We have been using this in production for well over a year. About 300,000 files have been uploaded via this system. It is quite robust and reliable. The only notable bugs are that drag n drop doesn't work on IE and that Safari/Win has a bug with multi-select. Neither are bugs with the uploader but rather browser limitations.
I highly recommend it. We made it our default uploader, replacing both a java applet and Yui uploader. the drag and drop is awesome, as are the hooks for custom ui, pre-flighting, and error handling.
I worked with this as well and supporting IE7 can be very tricky. While it works really well for successful file uploads, if you're anticipating to return any type of error response (ex: 400, "invalid file type") then you'll need to add some workarounds to your server code and the iframe-transport file that comes with this. Primarily you'll need the following two adjustments:
* Your response must be at least 512 characters (we added white space padding to our JSON response). This is because IE overrides any 400-500 response with its friendly error messages unless you provide at least 512 characters of data. If you don't do this you'll get a cross site scripting error (because you'd be trying to read in the friendly error page, which is not on your domain)

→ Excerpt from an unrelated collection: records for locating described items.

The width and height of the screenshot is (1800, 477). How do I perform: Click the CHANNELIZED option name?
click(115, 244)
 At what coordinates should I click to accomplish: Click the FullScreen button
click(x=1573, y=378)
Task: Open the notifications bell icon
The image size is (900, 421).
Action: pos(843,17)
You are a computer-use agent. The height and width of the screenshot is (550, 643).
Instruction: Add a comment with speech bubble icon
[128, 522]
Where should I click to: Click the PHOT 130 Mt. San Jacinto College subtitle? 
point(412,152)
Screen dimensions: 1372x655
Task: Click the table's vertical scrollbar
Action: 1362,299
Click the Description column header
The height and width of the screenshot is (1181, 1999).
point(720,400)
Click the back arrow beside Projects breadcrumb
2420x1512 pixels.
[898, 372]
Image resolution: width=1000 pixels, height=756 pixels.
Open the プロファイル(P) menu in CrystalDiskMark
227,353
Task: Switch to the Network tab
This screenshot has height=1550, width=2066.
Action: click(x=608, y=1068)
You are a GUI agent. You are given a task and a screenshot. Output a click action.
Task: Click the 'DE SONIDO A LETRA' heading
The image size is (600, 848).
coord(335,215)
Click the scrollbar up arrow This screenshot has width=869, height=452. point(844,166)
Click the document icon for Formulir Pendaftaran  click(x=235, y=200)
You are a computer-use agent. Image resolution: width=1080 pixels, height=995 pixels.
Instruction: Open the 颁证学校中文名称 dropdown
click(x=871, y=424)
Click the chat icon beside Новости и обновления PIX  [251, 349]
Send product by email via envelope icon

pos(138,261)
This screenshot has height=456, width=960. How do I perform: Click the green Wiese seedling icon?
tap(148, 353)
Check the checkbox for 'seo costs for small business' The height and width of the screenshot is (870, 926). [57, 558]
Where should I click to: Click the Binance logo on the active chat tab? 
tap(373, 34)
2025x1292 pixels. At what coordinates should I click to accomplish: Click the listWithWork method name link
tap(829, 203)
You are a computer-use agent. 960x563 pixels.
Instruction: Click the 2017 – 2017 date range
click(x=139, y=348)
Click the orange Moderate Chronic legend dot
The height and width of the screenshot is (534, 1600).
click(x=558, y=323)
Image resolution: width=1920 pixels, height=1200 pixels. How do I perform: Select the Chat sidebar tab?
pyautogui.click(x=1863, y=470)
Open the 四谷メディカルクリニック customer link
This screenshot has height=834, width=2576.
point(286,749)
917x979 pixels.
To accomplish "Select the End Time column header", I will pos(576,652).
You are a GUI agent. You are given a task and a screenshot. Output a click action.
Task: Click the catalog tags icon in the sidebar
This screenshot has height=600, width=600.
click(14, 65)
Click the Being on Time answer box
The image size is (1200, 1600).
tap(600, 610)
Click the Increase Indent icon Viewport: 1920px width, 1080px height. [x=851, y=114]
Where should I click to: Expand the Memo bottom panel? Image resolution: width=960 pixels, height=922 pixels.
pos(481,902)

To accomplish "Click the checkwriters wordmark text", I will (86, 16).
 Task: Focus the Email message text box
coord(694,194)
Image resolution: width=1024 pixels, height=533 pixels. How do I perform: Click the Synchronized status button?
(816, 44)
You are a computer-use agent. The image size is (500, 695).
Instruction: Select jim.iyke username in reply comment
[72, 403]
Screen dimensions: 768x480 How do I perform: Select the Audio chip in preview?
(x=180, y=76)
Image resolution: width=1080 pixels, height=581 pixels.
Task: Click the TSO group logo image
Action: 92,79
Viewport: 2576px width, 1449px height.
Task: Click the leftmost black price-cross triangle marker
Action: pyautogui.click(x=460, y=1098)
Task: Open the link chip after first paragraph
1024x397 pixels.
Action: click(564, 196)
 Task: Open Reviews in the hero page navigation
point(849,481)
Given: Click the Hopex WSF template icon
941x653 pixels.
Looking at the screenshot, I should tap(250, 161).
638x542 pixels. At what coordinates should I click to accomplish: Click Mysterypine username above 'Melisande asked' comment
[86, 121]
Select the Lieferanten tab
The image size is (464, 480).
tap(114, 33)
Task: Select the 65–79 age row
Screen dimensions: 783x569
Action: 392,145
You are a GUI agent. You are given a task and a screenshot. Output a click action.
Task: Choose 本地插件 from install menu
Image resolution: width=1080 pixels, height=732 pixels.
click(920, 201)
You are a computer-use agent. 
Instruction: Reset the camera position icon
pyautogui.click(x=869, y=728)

* You'll need to add the response code in your response text because there's no way (please correct me if I'm wrong) to read the http status of a loaded page's headers in an iframe. You'll then need to modify the iframe-transport to read in the status code from your response text and make the appropriate ajax calls in jQuery.
This is obviously quite a bit hacky (and took me forever to figure out). Let me know if anyone else has any insight into this. I'll probably write this up in more detail in a blog post to come.
I highly recommend it. We made it our default uploader, replacing both a java applet and Yui uploader. the drag and drop is awesome, as are the hooks for custom ui, pre-flighting, and error handling.